[DATA EXTRACT]
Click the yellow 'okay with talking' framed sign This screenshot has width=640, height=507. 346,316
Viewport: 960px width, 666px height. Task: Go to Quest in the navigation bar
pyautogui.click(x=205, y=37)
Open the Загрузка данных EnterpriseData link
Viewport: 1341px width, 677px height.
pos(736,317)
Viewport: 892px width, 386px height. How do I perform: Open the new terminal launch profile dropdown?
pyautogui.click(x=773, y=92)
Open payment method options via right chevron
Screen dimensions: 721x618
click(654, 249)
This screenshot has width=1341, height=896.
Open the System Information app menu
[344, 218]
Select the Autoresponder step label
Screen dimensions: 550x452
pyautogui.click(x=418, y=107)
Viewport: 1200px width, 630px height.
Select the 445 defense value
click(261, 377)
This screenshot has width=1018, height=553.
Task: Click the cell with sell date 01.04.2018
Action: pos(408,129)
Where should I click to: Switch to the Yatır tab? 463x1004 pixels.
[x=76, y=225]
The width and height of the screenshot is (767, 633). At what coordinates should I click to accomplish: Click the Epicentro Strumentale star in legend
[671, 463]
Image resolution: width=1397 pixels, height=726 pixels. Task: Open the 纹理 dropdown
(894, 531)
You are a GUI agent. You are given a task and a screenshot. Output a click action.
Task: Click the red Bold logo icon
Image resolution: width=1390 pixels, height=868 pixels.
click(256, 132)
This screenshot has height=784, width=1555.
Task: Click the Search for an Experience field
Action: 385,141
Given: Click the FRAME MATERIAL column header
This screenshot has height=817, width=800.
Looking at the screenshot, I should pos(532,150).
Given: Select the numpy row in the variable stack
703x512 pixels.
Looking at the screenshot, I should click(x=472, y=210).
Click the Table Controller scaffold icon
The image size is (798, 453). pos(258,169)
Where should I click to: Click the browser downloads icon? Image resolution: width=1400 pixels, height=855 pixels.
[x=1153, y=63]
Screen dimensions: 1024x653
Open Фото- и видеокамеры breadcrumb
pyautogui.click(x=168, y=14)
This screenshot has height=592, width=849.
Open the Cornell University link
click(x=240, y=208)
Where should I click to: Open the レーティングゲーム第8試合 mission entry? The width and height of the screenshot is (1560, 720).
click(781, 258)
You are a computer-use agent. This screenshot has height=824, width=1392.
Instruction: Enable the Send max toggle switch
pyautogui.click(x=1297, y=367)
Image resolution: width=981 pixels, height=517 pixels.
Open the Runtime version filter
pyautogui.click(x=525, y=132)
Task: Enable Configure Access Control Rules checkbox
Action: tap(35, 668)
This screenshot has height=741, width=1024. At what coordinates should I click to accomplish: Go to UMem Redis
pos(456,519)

[WHAT TO WORK ON]
Print, exactly as written, the first line of the records above and each line after it until the line with "This screenshot has width=1341, height=896.", which is printed too.

[OUTPUT BELOW]
Click the yellow 'okay with talking' framed sign This screenshot has width=640, height=507. 346,316
Viewport: 960px width, 666px height. Task: Go to Quest in the navigation bar
pyautogui.click(x=205, y=37)
Open the Загрузка данных EnterpriseData link
Viewport: 1341px width, 677px height.
pos(736,317)
Viewport: 892px width, 386px height. How do I perform: Open the new terminal launch profile dropdown?
pyautogui.click(x=773, y=92)
Open payment method options via right chevron
Screen dimensions: 721x618
click(654, 249)
This screenshot has width=1341, height=896.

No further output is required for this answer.